BRIEF: Return exactly the lines that run from the one with "Task: Click the verified" to the last line of the entries below, both included, and nothing else.

◆ ◆ ◆

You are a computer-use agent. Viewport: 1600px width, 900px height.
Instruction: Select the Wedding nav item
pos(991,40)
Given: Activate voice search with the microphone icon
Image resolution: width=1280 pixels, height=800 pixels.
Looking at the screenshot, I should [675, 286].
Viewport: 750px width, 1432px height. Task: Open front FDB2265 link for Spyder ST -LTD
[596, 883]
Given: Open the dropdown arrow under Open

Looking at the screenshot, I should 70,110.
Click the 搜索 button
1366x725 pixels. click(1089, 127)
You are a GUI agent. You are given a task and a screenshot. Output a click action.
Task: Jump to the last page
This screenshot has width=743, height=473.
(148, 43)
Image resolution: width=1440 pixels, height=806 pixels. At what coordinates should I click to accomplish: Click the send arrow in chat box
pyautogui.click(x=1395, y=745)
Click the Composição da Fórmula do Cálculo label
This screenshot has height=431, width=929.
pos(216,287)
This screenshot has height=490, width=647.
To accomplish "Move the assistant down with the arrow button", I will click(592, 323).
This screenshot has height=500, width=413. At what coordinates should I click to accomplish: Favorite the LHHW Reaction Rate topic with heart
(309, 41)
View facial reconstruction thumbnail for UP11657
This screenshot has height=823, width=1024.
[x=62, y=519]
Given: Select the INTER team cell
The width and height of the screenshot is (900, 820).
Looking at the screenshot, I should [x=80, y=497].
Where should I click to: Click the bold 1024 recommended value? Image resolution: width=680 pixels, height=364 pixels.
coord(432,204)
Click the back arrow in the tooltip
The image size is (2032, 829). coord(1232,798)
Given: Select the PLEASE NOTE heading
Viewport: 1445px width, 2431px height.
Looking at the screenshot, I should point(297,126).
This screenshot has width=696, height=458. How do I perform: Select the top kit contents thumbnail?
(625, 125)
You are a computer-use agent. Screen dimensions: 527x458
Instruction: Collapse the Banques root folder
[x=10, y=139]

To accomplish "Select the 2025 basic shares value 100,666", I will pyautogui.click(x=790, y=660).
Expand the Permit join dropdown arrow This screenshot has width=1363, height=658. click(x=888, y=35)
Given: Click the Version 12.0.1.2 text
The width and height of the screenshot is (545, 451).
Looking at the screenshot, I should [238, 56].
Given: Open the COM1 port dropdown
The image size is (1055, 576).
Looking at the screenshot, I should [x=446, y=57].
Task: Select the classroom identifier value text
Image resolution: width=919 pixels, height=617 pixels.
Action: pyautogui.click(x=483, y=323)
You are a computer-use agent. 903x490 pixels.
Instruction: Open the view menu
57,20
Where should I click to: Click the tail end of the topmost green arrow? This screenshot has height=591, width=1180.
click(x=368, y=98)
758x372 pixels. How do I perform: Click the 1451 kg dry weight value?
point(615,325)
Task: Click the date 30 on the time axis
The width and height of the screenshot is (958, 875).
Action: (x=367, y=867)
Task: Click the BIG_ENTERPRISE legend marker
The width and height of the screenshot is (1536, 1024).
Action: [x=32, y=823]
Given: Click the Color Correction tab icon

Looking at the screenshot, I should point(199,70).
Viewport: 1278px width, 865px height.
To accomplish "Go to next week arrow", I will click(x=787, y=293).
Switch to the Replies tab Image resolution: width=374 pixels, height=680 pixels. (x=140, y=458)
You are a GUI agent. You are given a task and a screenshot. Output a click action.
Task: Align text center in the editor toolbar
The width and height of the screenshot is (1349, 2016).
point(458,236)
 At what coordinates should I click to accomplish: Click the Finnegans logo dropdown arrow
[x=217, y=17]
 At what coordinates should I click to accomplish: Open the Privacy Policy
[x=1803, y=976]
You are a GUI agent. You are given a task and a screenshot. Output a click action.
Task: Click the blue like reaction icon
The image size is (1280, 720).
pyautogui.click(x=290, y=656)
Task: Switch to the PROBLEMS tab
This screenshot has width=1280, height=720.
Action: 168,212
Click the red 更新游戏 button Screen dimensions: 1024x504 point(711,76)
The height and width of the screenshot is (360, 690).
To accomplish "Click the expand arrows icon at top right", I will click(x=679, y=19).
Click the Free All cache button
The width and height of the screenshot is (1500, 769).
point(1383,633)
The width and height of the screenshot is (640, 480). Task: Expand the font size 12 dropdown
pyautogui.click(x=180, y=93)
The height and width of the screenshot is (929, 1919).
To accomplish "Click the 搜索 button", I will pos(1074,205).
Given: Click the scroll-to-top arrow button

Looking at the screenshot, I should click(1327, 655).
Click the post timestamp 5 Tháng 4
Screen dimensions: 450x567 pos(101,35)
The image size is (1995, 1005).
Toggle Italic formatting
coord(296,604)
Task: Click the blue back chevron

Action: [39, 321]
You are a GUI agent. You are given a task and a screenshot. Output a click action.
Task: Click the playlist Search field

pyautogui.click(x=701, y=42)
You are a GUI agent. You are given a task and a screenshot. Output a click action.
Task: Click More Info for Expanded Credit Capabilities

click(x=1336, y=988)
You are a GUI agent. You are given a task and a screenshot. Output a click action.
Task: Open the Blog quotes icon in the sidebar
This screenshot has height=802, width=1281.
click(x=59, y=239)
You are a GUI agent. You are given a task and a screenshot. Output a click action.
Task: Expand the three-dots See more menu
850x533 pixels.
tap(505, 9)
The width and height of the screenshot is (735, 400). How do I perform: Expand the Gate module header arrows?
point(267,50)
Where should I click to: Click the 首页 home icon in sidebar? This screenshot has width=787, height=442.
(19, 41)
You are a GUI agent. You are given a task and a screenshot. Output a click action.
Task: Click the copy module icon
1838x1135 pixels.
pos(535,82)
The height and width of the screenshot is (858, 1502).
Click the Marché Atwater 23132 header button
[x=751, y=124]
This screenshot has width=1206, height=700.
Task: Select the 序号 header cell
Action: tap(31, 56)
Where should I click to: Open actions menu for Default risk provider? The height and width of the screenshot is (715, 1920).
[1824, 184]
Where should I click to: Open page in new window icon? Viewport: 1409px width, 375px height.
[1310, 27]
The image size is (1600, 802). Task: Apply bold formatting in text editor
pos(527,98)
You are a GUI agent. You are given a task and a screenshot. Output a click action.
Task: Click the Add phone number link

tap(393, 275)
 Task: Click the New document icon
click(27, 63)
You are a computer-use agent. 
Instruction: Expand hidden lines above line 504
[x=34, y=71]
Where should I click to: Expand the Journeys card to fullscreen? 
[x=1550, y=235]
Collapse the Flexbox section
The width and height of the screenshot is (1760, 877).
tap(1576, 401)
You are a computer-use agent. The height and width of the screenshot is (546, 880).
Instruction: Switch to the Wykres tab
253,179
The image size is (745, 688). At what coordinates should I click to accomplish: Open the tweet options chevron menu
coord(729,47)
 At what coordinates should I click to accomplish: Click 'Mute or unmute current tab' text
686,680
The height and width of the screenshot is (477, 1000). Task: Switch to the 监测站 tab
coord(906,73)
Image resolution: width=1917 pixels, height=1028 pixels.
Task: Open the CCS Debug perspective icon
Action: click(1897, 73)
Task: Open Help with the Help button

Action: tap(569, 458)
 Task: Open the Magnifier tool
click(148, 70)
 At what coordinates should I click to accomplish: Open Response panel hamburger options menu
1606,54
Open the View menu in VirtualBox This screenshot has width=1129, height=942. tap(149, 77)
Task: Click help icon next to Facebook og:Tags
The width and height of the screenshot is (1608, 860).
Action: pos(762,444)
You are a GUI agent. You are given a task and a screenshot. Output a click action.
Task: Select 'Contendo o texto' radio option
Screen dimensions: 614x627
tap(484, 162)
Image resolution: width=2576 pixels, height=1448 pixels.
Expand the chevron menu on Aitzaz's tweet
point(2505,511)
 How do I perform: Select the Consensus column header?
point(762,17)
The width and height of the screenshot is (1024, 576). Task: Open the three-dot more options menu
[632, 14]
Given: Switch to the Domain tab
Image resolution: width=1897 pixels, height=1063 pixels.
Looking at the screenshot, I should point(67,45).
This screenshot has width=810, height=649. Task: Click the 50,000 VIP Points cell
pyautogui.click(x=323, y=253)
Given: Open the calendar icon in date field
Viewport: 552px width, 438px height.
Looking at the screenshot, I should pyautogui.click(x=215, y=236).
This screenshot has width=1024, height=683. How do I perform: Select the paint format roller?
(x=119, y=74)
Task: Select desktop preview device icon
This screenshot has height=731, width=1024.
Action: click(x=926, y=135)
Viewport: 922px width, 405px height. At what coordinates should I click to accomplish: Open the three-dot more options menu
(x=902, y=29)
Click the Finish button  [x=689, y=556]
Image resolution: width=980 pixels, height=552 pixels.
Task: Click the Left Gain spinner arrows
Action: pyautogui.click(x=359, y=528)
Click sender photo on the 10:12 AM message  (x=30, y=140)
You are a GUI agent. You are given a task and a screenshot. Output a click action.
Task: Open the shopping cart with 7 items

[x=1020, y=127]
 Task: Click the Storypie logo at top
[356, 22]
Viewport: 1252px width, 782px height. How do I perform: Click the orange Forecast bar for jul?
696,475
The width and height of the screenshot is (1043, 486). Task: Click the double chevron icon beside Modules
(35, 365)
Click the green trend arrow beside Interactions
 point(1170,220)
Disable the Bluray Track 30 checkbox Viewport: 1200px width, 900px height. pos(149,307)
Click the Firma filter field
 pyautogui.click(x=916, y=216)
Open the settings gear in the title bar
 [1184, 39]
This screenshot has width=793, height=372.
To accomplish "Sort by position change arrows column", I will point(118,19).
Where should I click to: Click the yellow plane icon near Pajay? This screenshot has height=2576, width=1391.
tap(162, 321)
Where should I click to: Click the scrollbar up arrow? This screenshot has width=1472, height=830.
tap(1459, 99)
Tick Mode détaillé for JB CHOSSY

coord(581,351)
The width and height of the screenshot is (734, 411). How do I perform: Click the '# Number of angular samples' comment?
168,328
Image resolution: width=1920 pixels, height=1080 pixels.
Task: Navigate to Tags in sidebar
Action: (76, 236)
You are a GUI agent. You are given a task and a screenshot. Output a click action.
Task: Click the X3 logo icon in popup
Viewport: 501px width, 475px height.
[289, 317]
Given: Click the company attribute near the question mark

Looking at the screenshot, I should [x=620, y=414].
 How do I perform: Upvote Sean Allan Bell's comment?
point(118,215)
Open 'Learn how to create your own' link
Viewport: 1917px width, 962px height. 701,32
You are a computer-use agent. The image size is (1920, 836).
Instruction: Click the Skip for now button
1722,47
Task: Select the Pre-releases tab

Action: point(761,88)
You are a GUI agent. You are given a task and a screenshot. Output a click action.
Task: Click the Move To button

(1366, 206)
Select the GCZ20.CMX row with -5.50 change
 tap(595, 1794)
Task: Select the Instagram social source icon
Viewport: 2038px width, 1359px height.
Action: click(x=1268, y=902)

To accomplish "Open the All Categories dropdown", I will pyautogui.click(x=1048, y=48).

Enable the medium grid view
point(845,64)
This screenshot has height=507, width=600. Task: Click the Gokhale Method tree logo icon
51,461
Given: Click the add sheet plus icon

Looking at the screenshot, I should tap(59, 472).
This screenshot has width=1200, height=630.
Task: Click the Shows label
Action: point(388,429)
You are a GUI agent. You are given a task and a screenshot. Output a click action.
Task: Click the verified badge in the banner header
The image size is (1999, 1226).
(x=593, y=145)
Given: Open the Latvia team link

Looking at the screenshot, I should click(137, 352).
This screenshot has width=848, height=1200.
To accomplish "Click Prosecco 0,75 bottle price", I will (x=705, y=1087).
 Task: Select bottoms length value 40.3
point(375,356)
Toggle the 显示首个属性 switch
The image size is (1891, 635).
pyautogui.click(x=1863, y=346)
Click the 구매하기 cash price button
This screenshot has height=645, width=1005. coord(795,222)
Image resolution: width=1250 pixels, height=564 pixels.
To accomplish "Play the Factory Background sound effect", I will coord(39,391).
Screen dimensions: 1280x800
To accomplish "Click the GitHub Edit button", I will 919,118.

◆ ◆ ◆

TASK RESPONSE:
Task: Click the verified badge in the banner header
The image size is (1999, 1226).
(x=593, y=145)
Given: Open the Latvia team link

Looking at the screenshot, I should click(137, 352).
This screenshot has width=848, height=1200.
To accomplish "Click Prosecco 0,75 bottle price", I will (x=705, y=1087).
 Task: Select bottoms length value 40.3
point(375,356)
Toggle the 显示首个属性 switch
The image size is (1891, 635).
pyautogui.click(x=1863, y=346)
Click the 구매하기 cash price button
This screenshot has height=645, width=1005. coord(795,222)
Image resolution: width=1250 pixels, height=564 pixels.
To accomplish "Play the Factory Background sound effect", I will coord(39,391).
Screen dimensions: 1280x800
To accomplish "Click the GitHub Edit button", I will 919,118.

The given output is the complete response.